I feel like I shouldn't be explaining this to the deal-making Phelddagrif player. You should know this
I don't buy into this at all. While I'll agree that, in a casual environment with casual players, someone helping them will make them want to help back - human nature being what it is - in a competitive sense of correct play, past favors are meaningless.
They aren't meaningless. They are a message that you consider them an ally against a mutual opponent. Obviously that changes over the course of the game, but in the immediate sense, saving someone tells them "I am not strong enough now to handle this situation alone, I need a second player's assistance." Because if you were strong enough alone, you'd let them kill each other and just sweep up whatever was left.
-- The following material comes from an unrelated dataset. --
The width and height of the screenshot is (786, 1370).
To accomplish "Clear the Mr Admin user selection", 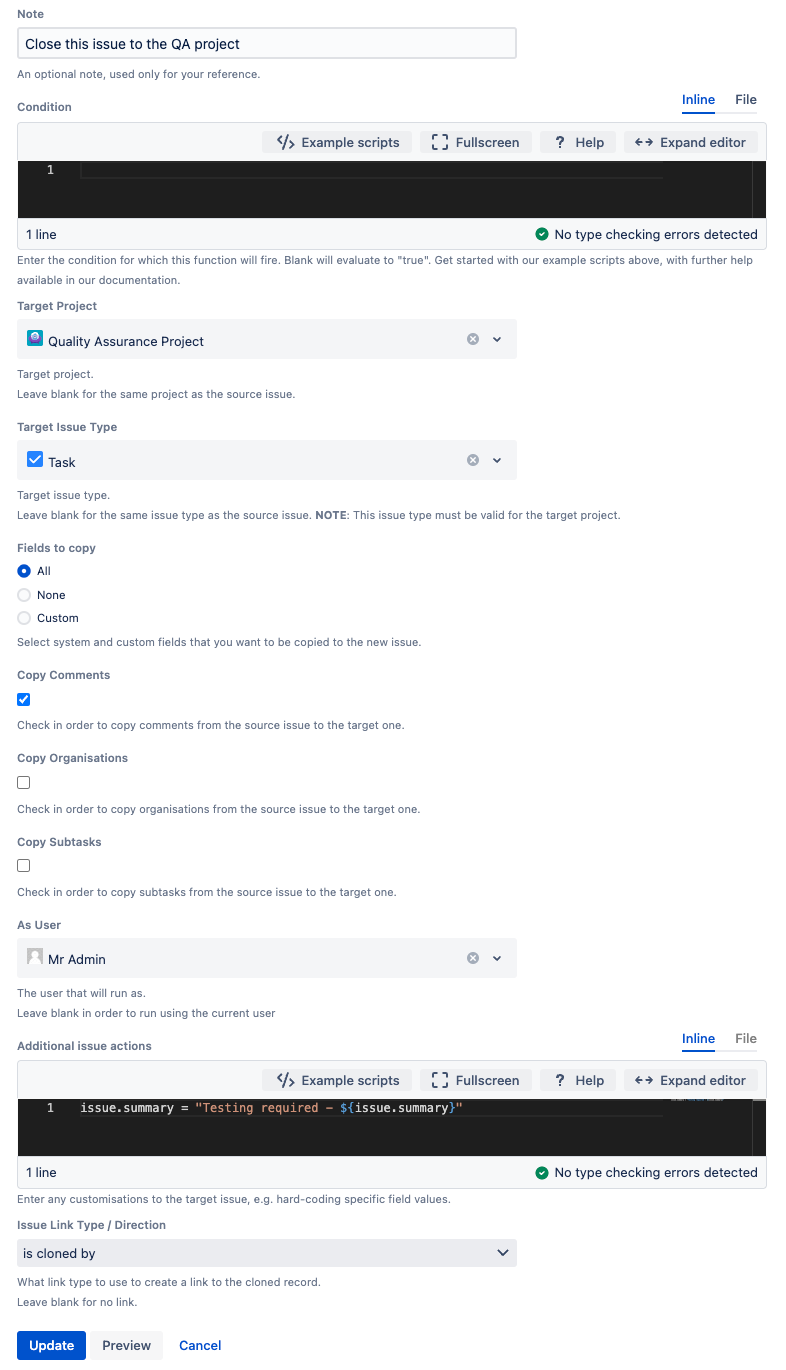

It's not friendship or generosity, it's strategy.
I'm most interested in what moves are correct and which are not, personally.
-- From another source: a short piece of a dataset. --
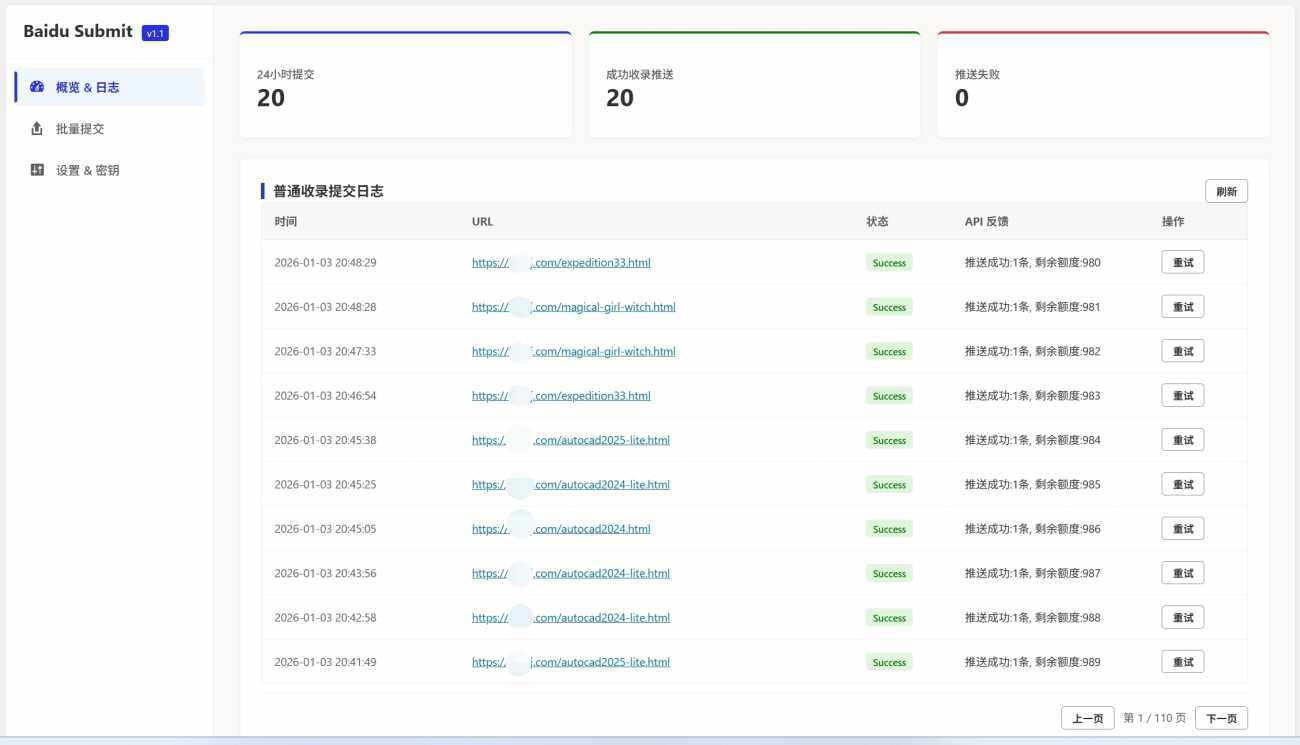
Task: Retry the 20:46:54 expedition33 submission
Action: [x=1182, y=396]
I'm trying to tell you correct plays, you're just not understanding.
D) secret bonus option I didn't think about until just now!: tell the stp player you have a fog in your deck, and will play it if you draw it, after casting sphinx's rev with 1 mana leftover if they stp the thief. This replaces the possibility that you're bluffing with the possibility that you're lying. But they won't know since you'll draw a bunch and then pull the fog out of the middle after a quick shuffle. Anyway, same odds as C but maybe it appeals to you more. It's basically the same situation as what you put them in next turn, if neither of you draws anything, anyway, except you don't waste a turn, and you can actually cast something on your turn instead of wasting 14 mana playing fog and nothing else.
See this. This is good strategy. I like this. You influence the person to your advantage without demanding anything. Just say "I have a draw spell that can dig for something to save you except the Notion Thief is stopping me." Nobody is tied down by a contract, it seems like a much less aggressive a stance, and from the other player's perspective they really are on actual 0% if they don't take the line. That's good stuff.
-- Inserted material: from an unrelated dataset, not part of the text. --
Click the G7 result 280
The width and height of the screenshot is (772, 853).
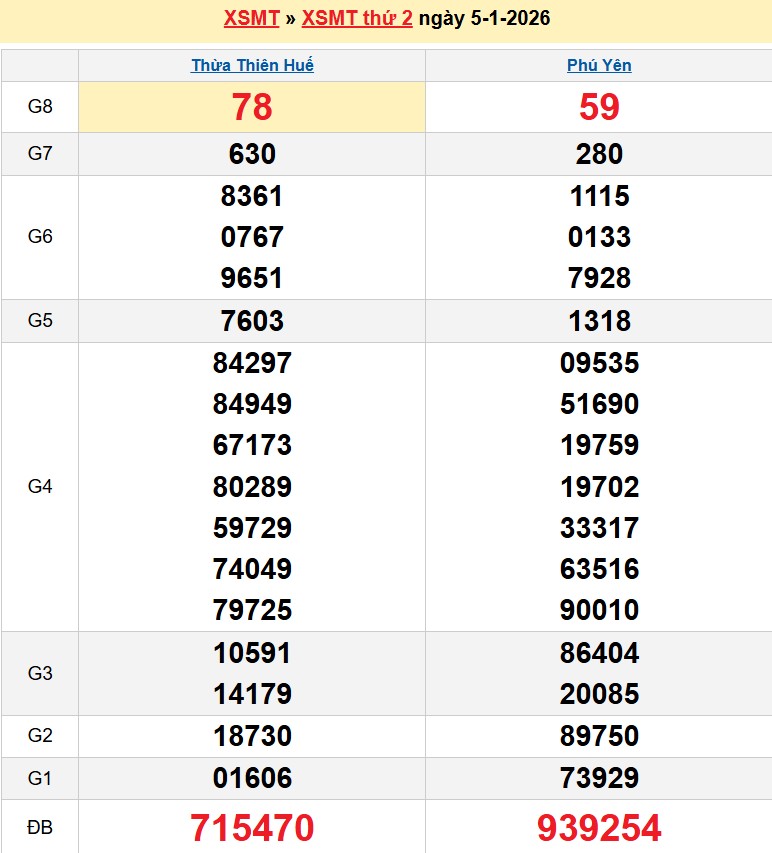(x=599, y=154)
The percentages on A, B, C, and 1 are actually pretty much irrelevant though - all that matters is that we can agree that the highest chance of you winning is if stp player takes the deal - and both our percentages for those numbers agree on that. If he's going to take the deal, then you should follow that line and offer it.
You know what would be even better? If they just removed the Notion Thief for no reason. That would be a higher percent to win than anything else here, why not take that line? Because you don't get to decide the outcome yourself. The other player has a choice, and you can simultaneously offer an olive branch and play around that liability.
The best way to do this in magic, deal-making wise, is not to bluff deals. If you say you'll do X if someone does Y, and they don't do Y, don't do X. Ever. Try to avoid making any offers where not doing X is worse than doing X without Y in the first place, of course, but if you have to and not doing X isn't that much worse than doing X without Y, then personally I'd usually take the short-term hit to show that I'm serious about my deals. I'll shoot those hostages, man, I'll do it. You better give me what I want. :dizzy:
Remember when I called your strategies things like oppositional, transactional, perhaps aggressive? And you were like "what, me? Nahhhhh." Your happy little hippo deals are suddenly hostage situations when analyzed to their conclusion.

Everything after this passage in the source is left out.